(Items from a pointing dataset)
........

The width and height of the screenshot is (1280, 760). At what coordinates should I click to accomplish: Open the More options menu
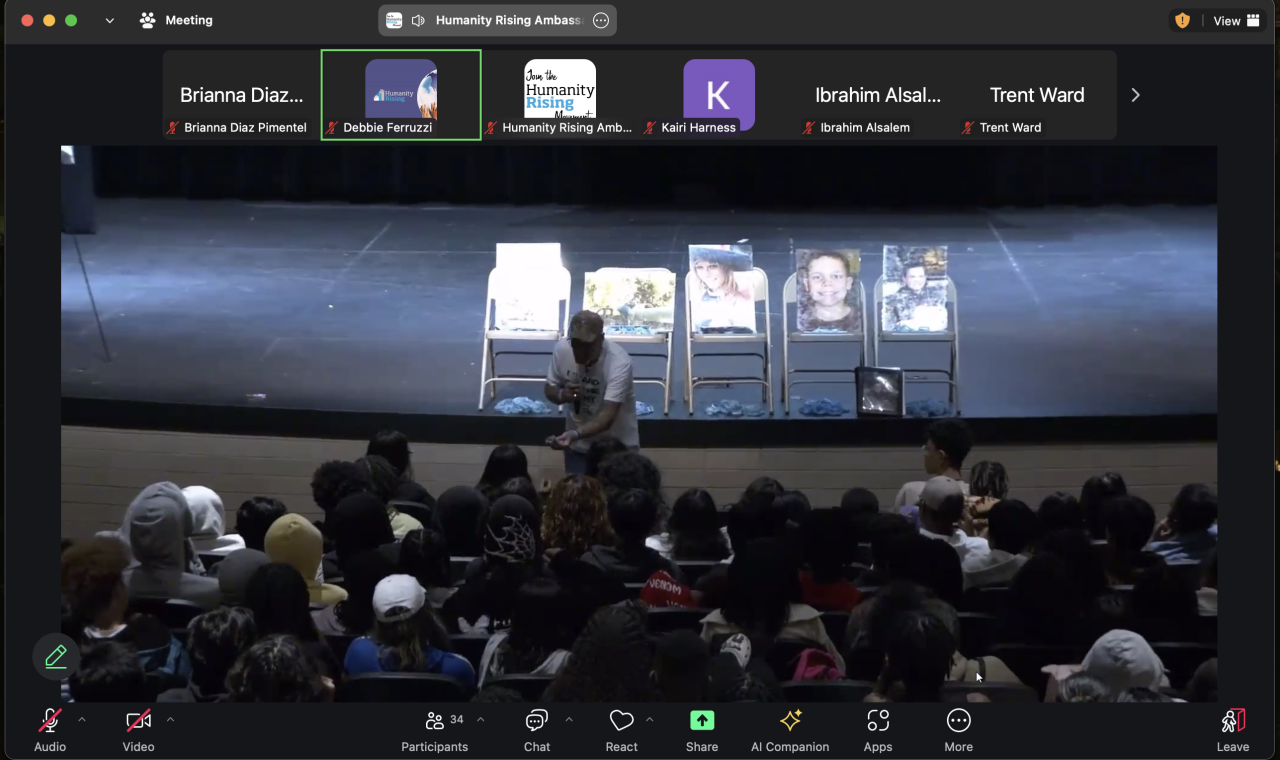(958, 730)
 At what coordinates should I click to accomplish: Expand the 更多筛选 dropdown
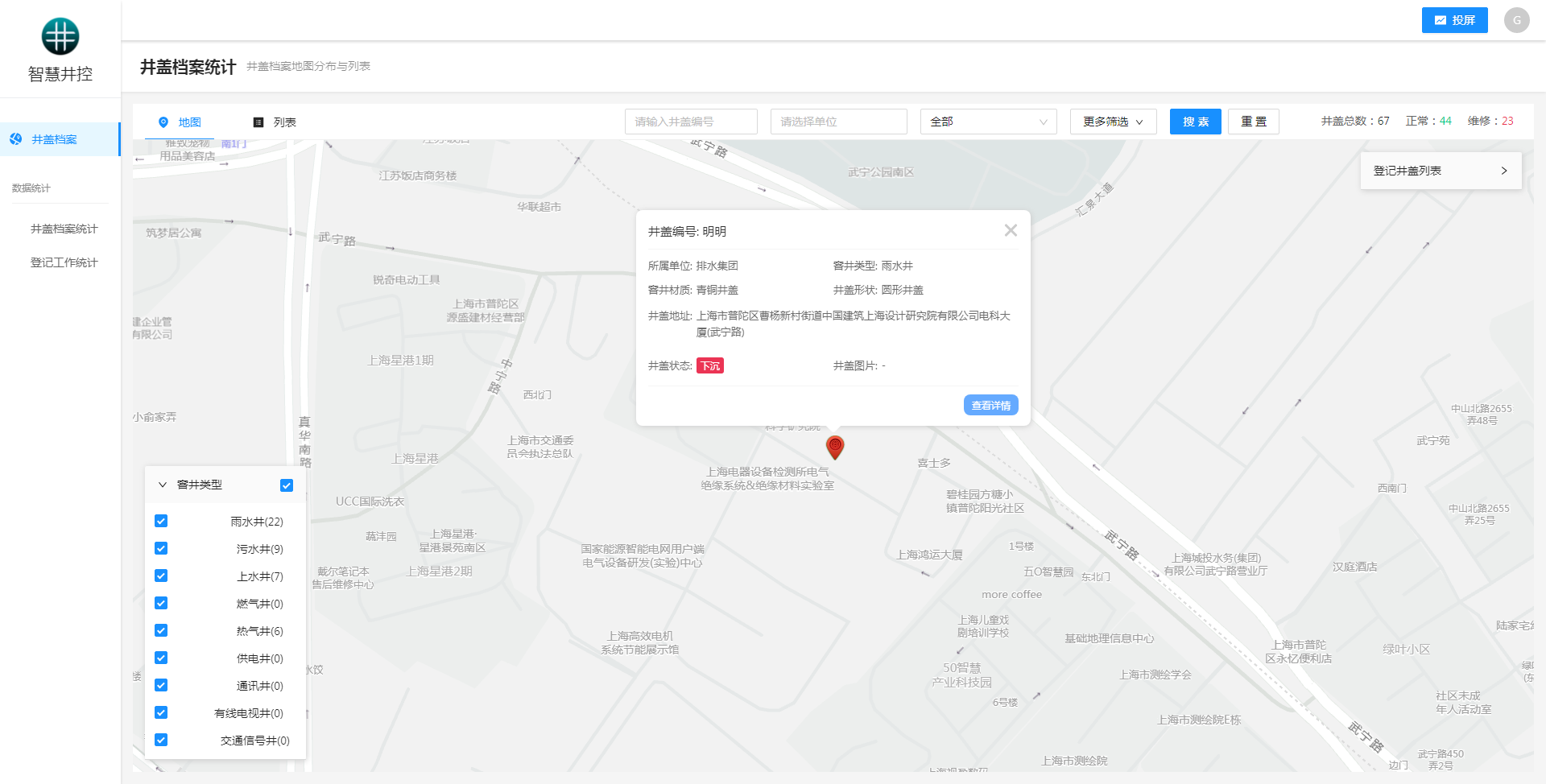1113,122
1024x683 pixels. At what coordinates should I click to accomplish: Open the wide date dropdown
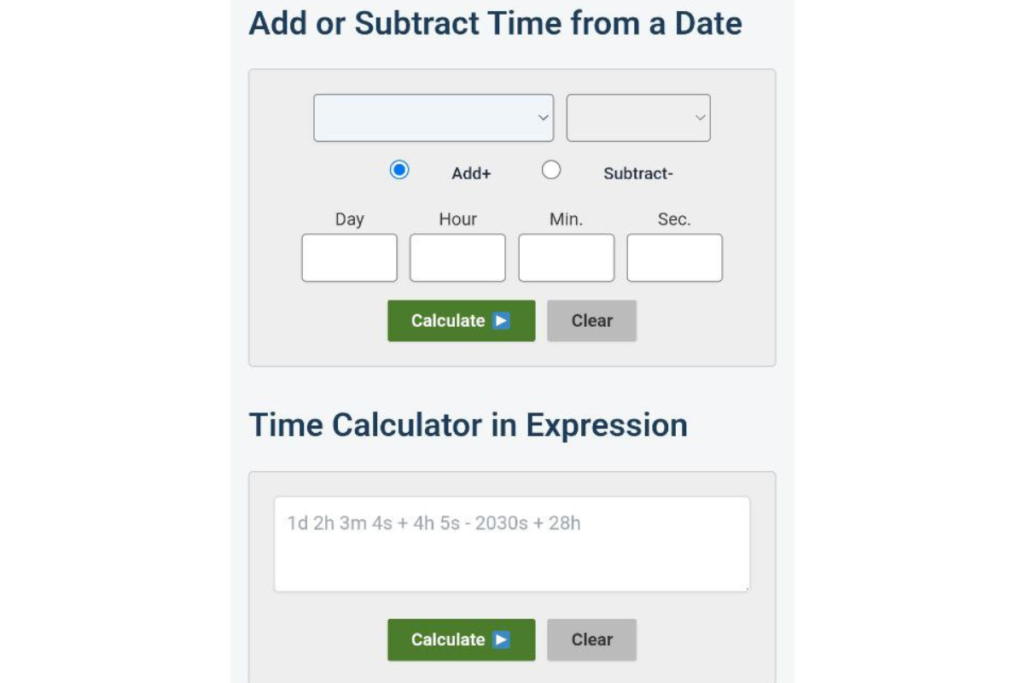tap(433, 118)
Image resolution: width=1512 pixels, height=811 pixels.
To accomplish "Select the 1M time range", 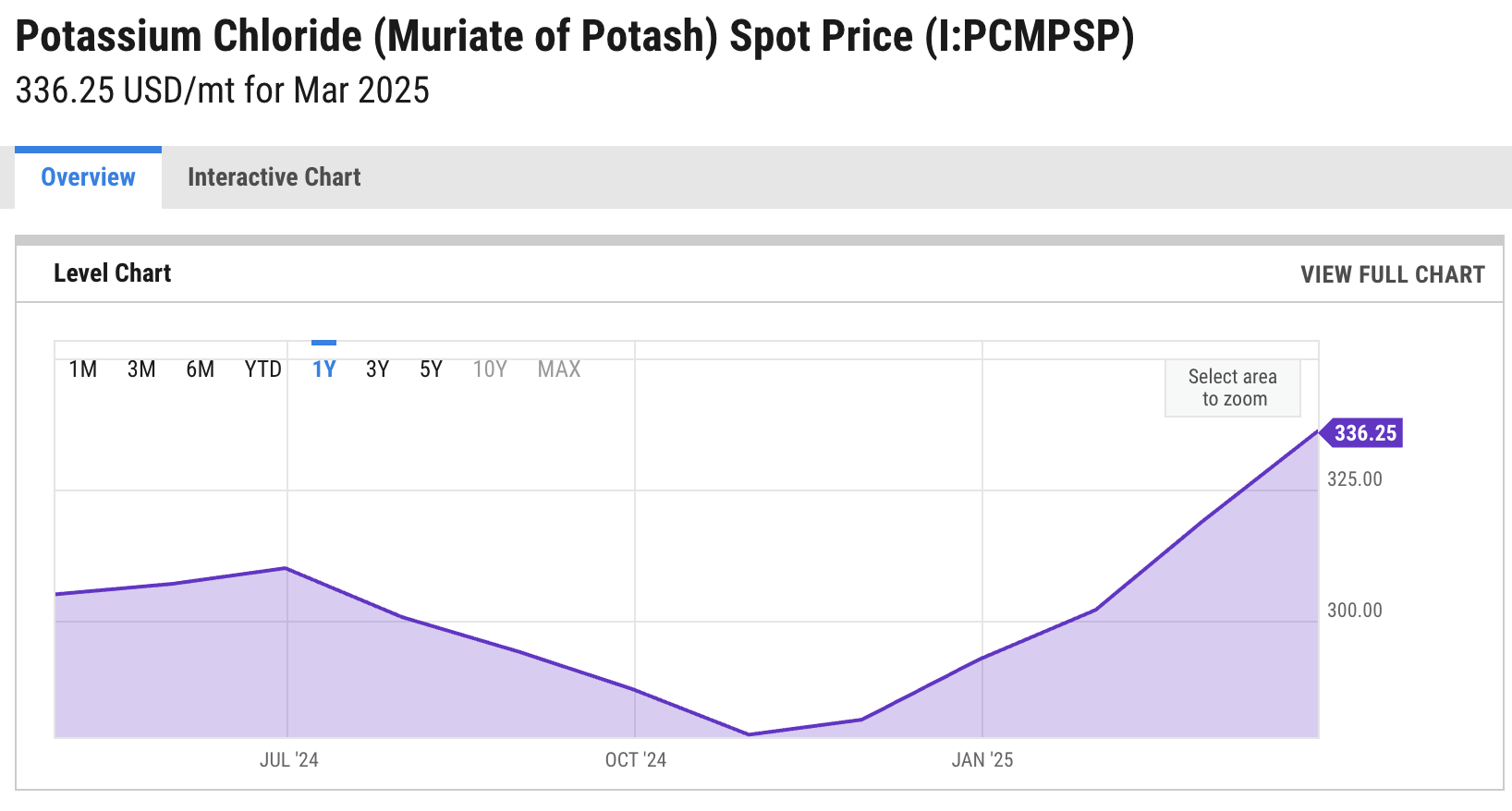I will coord(83,369).
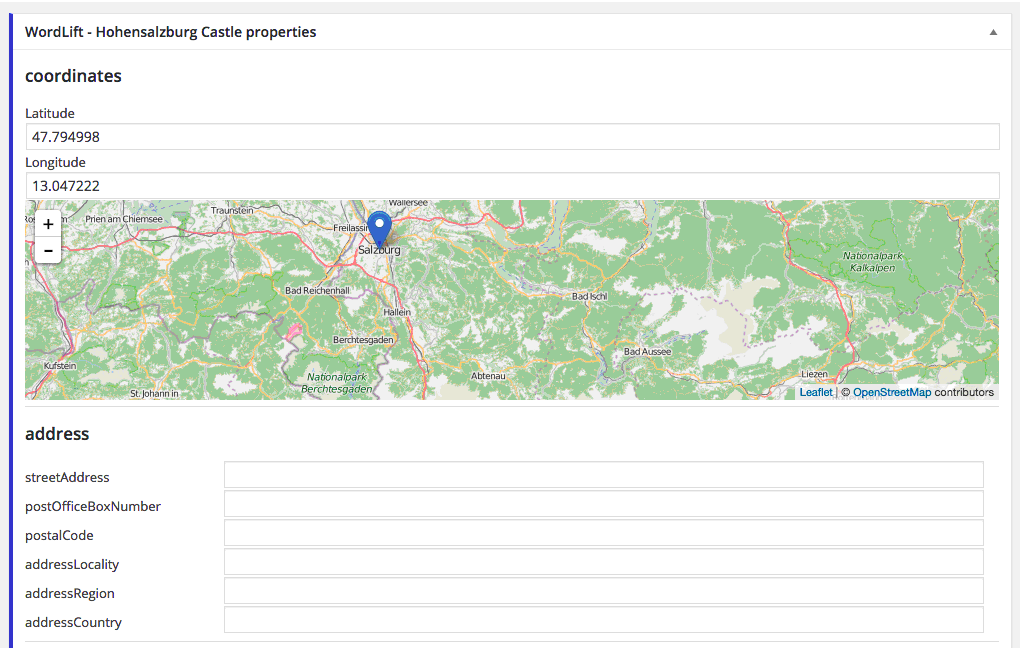This screenshot has width=1020, height=648.
Task: Click Bad Ischl on the map
Action: 589,297
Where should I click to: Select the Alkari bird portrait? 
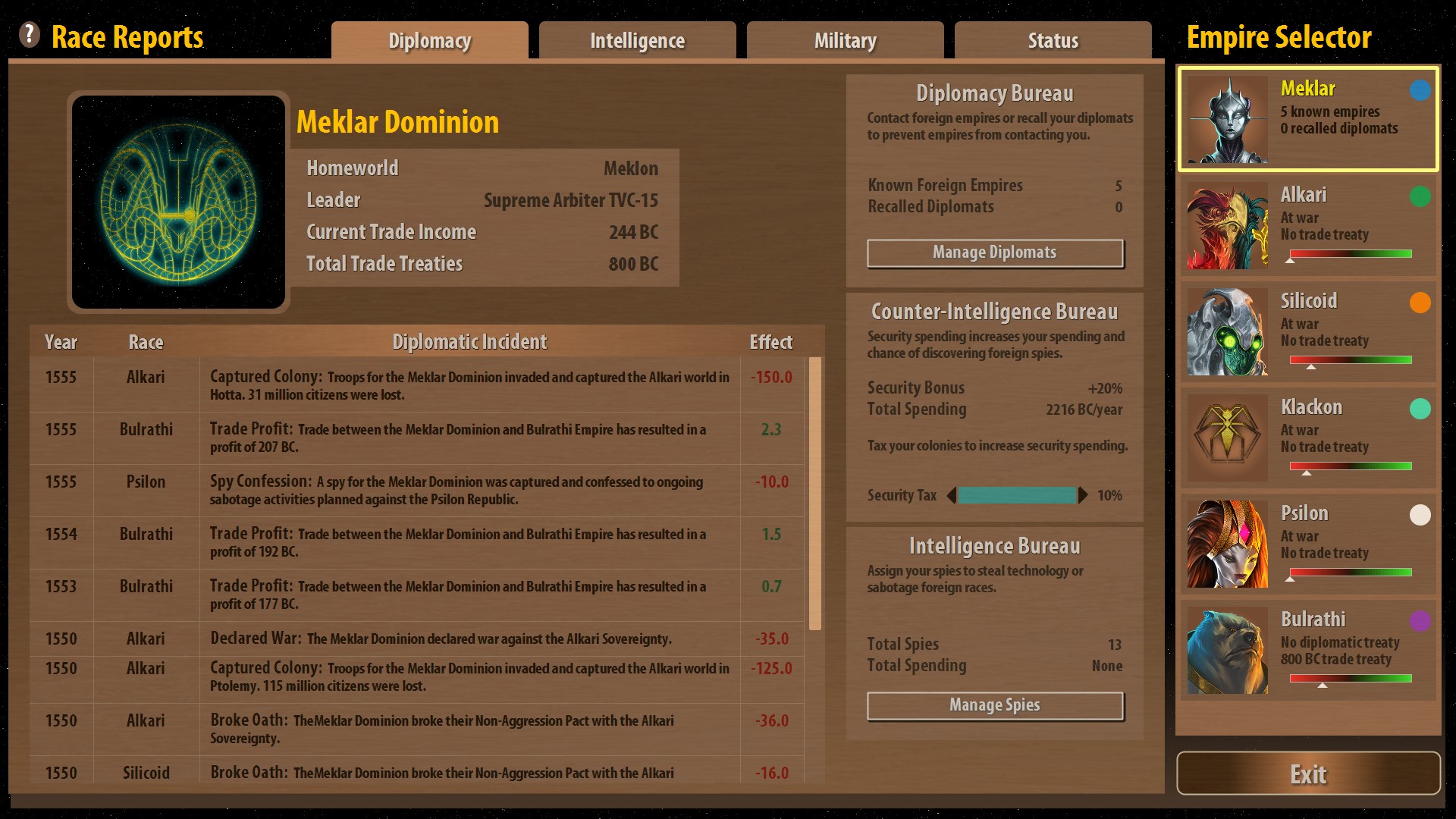pyautogui.click(x=1227, y=225)
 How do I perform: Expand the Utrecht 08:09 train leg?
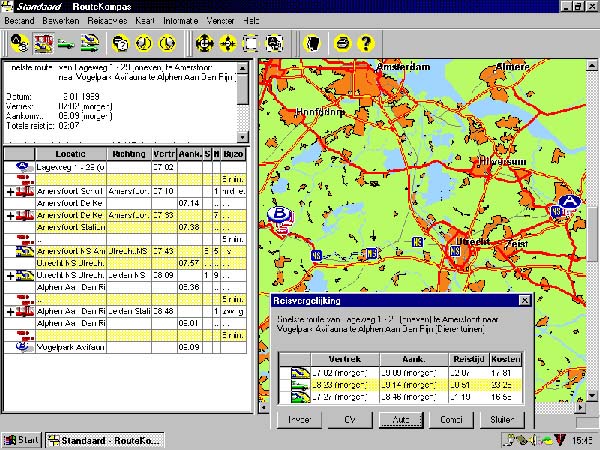click(x=10, y=274)
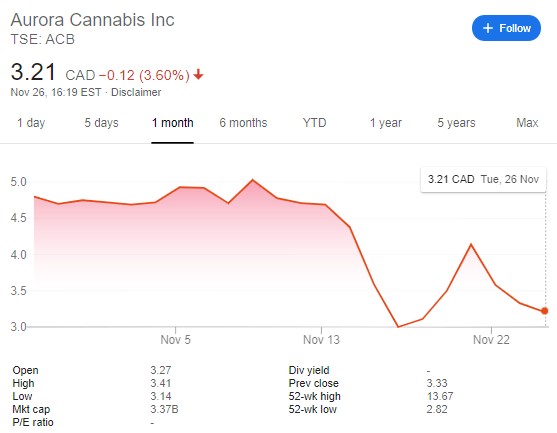This screenshot has height=433, width=557.
Task: Switch to the 1 day tab
Action: pyautogui.click(x=31, y=123)
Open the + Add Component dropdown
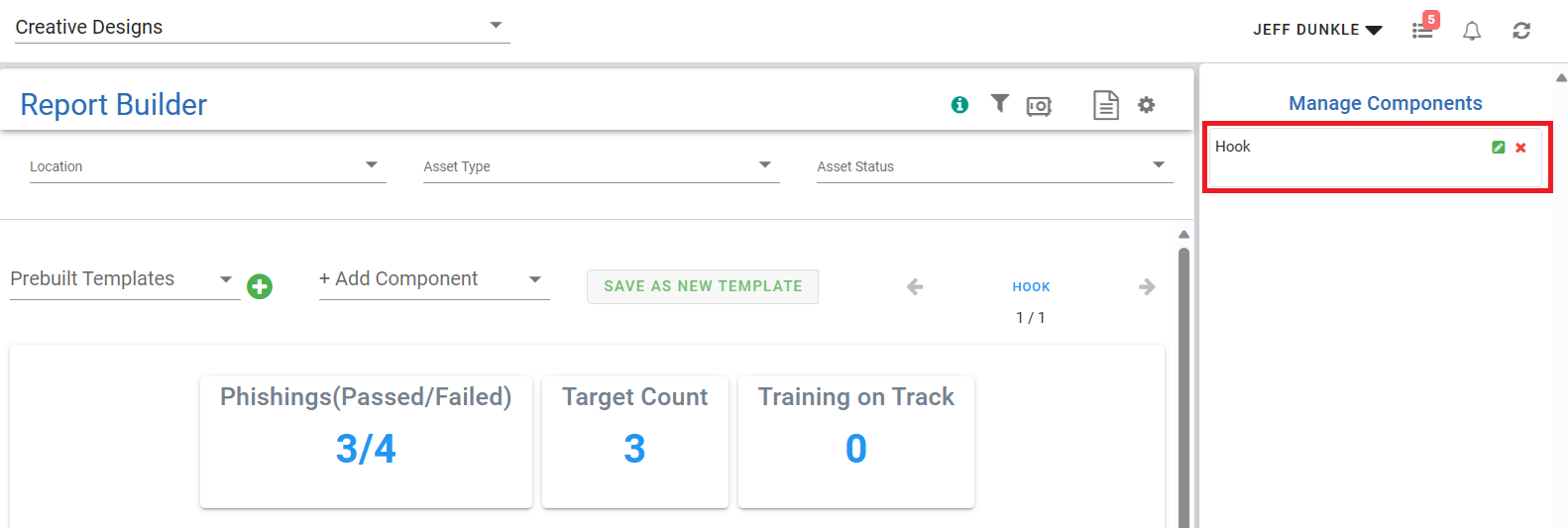 click(x=433, y=279)
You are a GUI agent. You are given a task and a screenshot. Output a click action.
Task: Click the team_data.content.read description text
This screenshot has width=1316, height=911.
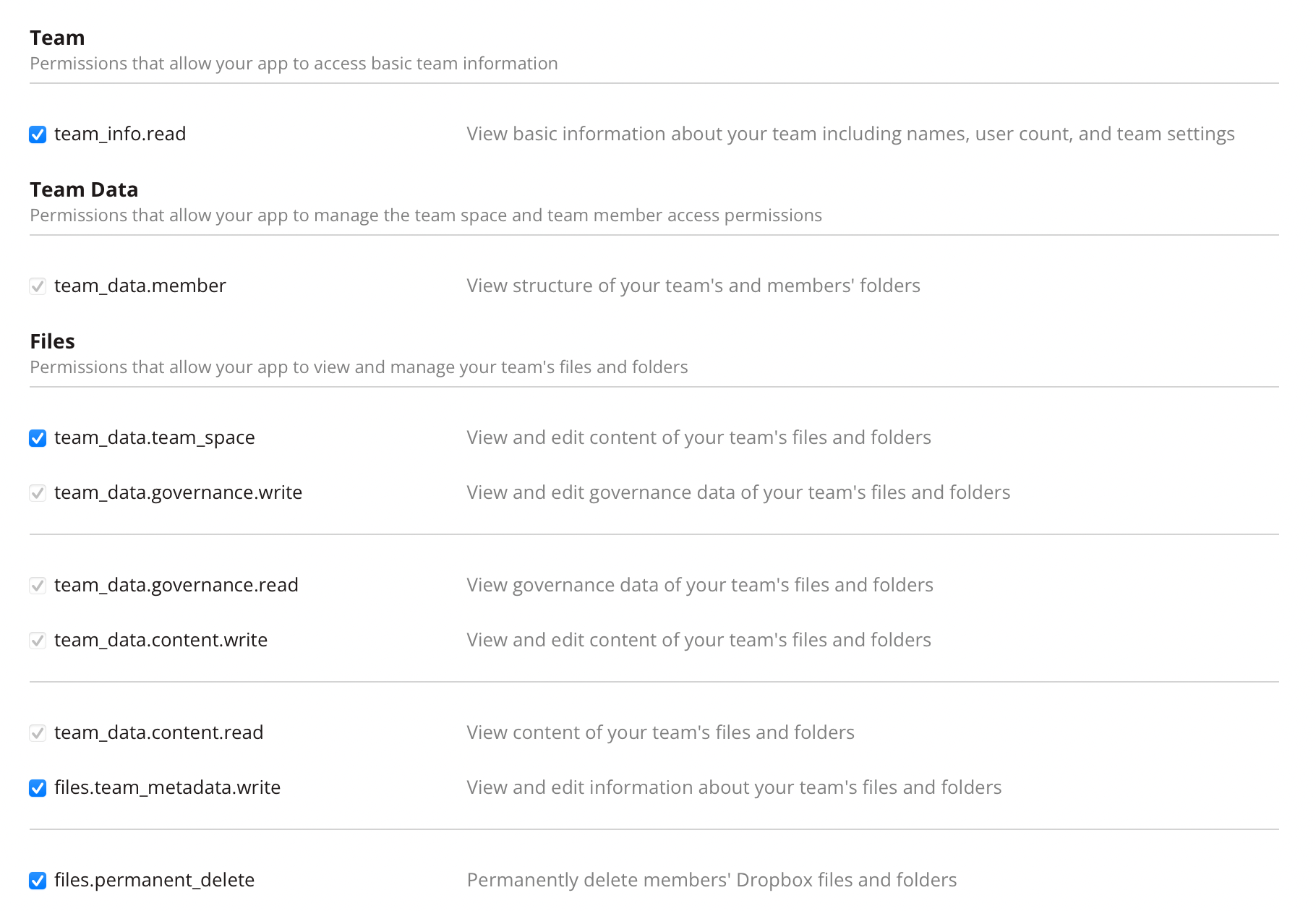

........

## AIM
Output every line from the one containing "You are a GUI" through the end of the items, copied exactly, with the pictures left out.

## THE RESPONSE
You are a GUI agent. You are given a task and a screenshot. Output a click action.
Task: Click the team_data.content.read description text
This screenshot has width=1316, height=911.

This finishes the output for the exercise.